The HA doesn't work

Danp

Can you describe in more detail this dom0 crash? You should investigate in the logs for why HA didn't kick in and promote a new pool master.

sixela

@Danp Hello,

I think he crashed due to a hardware problem.

The ha started but I got the above error so I had to start the server by hand afterwards but the dom0 that had crashed was UP again

Feb 27 00:03:43DOM0 xapi: [error||14746299 ||backtrace] Raised Storage_error ([S(Backend_error);[S(SR_BACKEND_FAILURE_46);[S();S(The VDI is not available [opterr=['HOST_OFFLINE', 'OpaqueRef:e67d5aed-ae13-497e-ac16-29882c317ef3']]]);S()]])

sixela

@Danp Hello,

In addition :

28 machines impacted, 15 left ok, and 13 with the error msg. the HA did try, but there was a problem.

Danp

@sixela There's likely more information in the logs that would explain why a new pool master wasn't designated.

sixela

@Danp I'm not talking about a new master in my problem... but that my vm's all restart with the ha on another host in the same cluster with the restart if possible parameter that it tries but it's still lock with the following error:

Feb 27 00:03:43DOM0 xapi: [error||14746299 ||backtrace] Raised Storage_error ([S(Backend_error);[S(SR_BACKEND_FAILURE_46);[S();S(The VDI is not available [opterr=['HOST_OFFLINE', 'OpaqueRef:e67d5aed-ae13-497e-ac16-29882c317ef3']]]);S()]])

Translated with DeepL.com (free version)

Danp

@sixela I understand.

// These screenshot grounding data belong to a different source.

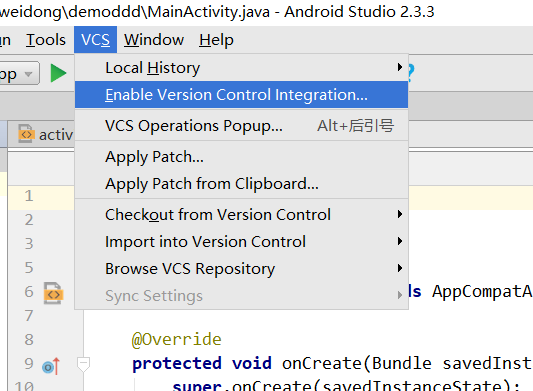Close the open VCS menu header

click(96, 40)
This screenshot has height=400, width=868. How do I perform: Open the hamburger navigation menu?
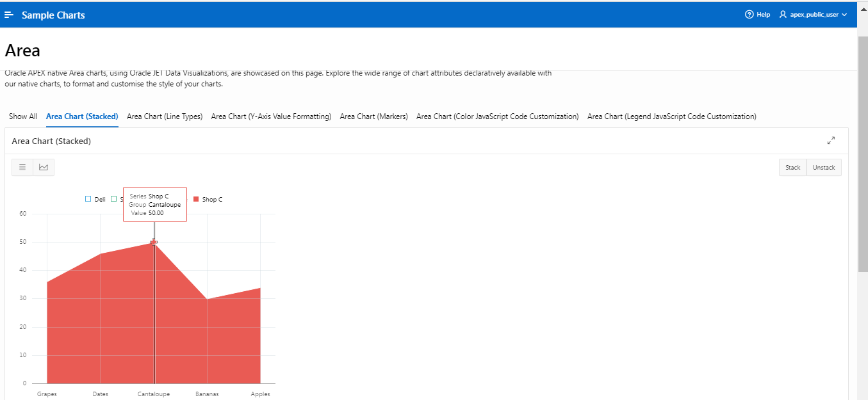point(9,15)
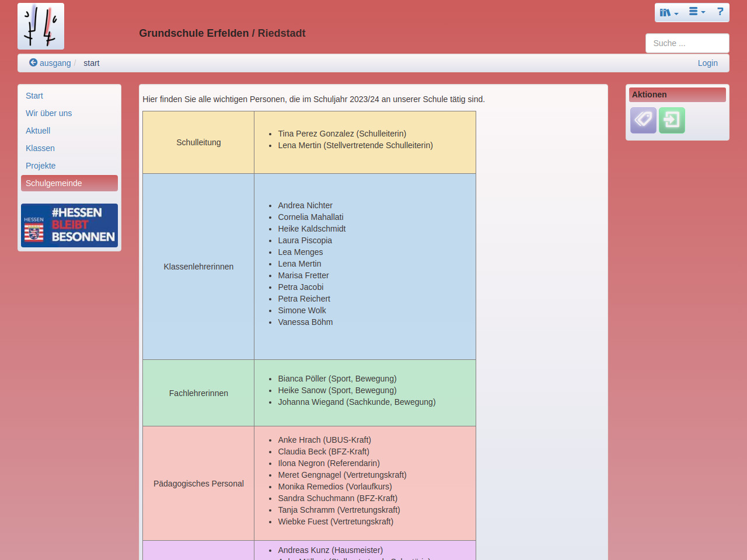Open the Klassen section
The height and width of the screenshot is (560, 747).
pos(40,148)

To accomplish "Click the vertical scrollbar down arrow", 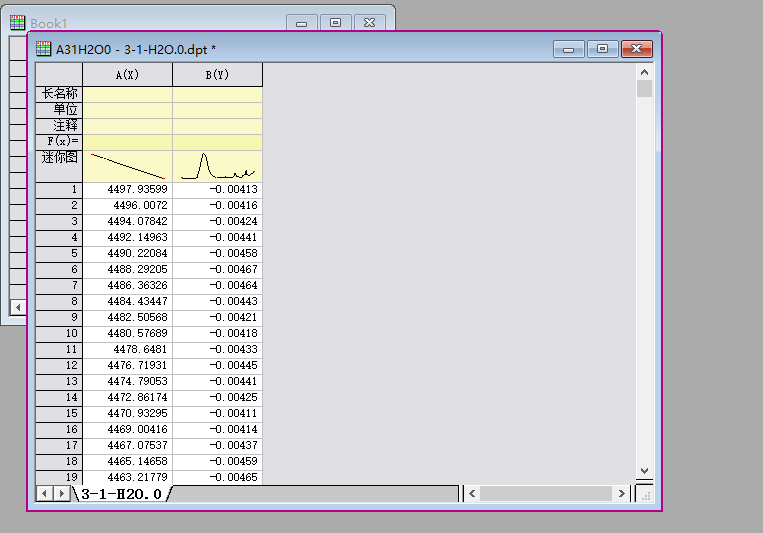I will 644,470.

I'm not an expert on HA functionality, but I suspect that the new pool master would need to be designated as a first step. That is why I am suggesting that you investigate why this didn't automatically occur.

tjkreidl

How many hosts in your pool? For HA to work out of the box, you need at least three hosts in a pool. Also, are all your hosts properly time synchronized to the same time source?
They need to be very close in time to each other for HA to work properly. Note that when HA is first enabled on a given host, it has to be rebooted for HA to function.

sixela

@tjkreidl Hello,

We have 17 hosts in the pool and they are well synchronized with a time server

tjkreidl

@sixela Hmmm ... that SR backend error makes me wonder if the place where you designate HA info to be stored (the so-called "heartbeat SR") might be corrupted or such?

sixela

@tjkreidl Hello,

Didn't I get half of ok too?

28 machines impacted, 15 left ok, and 13 with the error msg